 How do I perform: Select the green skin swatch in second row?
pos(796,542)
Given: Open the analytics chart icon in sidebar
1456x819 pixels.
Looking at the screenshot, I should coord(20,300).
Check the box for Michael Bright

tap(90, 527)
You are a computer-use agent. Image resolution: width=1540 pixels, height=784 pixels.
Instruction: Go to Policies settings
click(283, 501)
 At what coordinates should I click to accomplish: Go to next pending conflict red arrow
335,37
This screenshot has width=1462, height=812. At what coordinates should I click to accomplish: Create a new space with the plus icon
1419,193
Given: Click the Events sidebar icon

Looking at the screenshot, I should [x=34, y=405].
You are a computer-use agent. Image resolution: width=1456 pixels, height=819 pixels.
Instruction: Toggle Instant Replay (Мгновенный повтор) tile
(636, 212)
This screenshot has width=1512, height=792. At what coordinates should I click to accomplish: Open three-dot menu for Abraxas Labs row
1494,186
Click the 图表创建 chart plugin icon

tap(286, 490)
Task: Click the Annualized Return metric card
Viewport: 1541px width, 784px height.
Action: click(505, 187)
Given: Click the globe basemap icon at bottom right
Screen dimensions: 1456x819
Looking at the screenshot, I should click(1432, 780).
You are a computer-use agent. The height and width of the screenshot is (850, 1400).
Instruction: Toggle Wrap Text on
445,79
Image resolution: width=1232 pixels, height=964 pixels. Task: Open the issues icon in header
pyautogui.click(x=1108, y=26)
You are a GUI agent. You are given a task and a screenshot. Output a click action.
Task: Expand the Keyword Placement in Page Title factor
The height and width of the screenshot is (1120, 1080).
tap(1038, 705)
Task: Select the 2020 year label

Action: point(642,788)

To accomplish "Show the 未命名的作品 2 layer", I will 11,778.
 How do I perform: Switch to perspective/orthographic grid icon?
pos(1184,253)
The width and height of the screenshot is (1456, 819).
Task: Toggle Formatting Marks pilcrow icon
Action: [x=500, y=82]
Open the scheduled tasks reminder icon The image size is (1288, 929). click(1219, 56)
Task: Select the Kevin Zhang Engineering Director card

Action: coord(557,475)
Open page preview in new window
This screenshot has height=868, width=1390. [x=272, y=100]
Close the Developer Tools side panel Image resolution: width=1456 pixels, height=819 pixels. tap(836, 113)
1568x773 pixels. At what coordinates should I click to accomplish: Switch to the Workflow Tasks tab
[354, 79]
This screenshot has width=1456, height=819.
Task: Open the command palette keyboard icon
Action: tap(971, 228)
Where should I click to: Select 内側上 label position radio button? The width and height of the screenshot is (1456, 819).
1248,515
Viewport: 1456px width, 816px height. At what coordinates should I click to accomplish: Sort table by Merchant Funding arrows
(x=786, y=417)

※ ※ ※

• _Required work_: Word for word, copy out the records.

• _Result below_:
 How do I perform: Select the green skin swatch in second row?
pos(796,542)
Given: Open the analytics chart icon in sidebar
1456x819 pixels.
Looking at the screenshot, I should coord(20,300).
Check the box for Michael Bright

tap(90, 527)
You are a computer-use agent. Image resolution: width=1540 pixels, height=784 pixels.
Instruction: Go to Policies settings
click(283, 501)
 At what coordinates should I click to accomplish: Go to next pending conflict red arrow
335,37
This screenshot has width=1462, height=812. At what coordinates should I click to accomplish: Create a new space with the plus icon
1419,193
Given: Click the Events sidebar icon

Looking at the screenshot, I should [x=34, y=405].
You are a computer-use agent. Image resolution: width=1456 pixels, height=819 pixels.
Instruction: Toggle Instant Replay (Мгновенный повтор) tile
(636, 212)
This screenshot has width=1512, height=792. At what coordinates should I click to accomplish: Open three-dot menu for Abraxas Labs row
1494,186
Click the 图表创建 chart plugin icon

tap(286, 490)
Task: Click the Annualized Return metric card
Viewport: 1541px width, 784px height.
Action: click(505, 187)
Given: Click the globe basemap icon at bottom right
Screen dimensions: 1456x819
Looking at the screenshot, I should click(1432, 780).
You are a computer-use agent. The height and width of the screenshot is (850, 1400).
Instruction: Toggle Wrap Text on
445,79
Image resolution: width=1232 pixels, height=964 pixels. Task: Open the issues icon in header
pyautogui.click(x=1108, y=26)
You are a GUI agent. You are given a task and a screenshot. Output a click action.
Task: Expand the Keyword Placement in Page Title factor
The height and width of the screenshot is (1120, 1080).
tap(1038, 705)
Task: Select the 2020 year label

Action: point(642,788)

To accomplish "Show the 未命名的作品 2 layer", I will 11,778.
 How do I perform: Switch to perspective/orthographic grid icon?
pos(1184,253)
The width and height of the screenshot is (1456, 819).
Task: Toggle Formatting Marks pilcrow icon
Action: [x=500, y=82]
Open the scheduled tasks reminder icon The image size is (1288, 929). click(1219, 56)
Task: Select the Kevin Zhang Engineering Director card

Action: coord(557,475)
Open page preview in new window
This screenshot has height=868, width=1390. [x=272, y=100]
Close the Developer Tools side panel Image resolution: width=1456 pixels, height=819 pixels. tap(836, 113)
1568x773 pixels. At what coordinates should I click to accomplish: Switch to the Workflow Tasks tab
[354, 79]
This screenshot has width=1456, height=819.
Task: Open the command palette keyboard icon
Action: tap(971, 228)
Where should I click to: Select 内側上 label position radio button? The width and height of the screenshot is (1456, 819).
1248,515
Viewport: 1456px width, 816px height. At what coordinates should I click to accomplish: Sort table by Merchant Funding arrows
(x=786, y=417)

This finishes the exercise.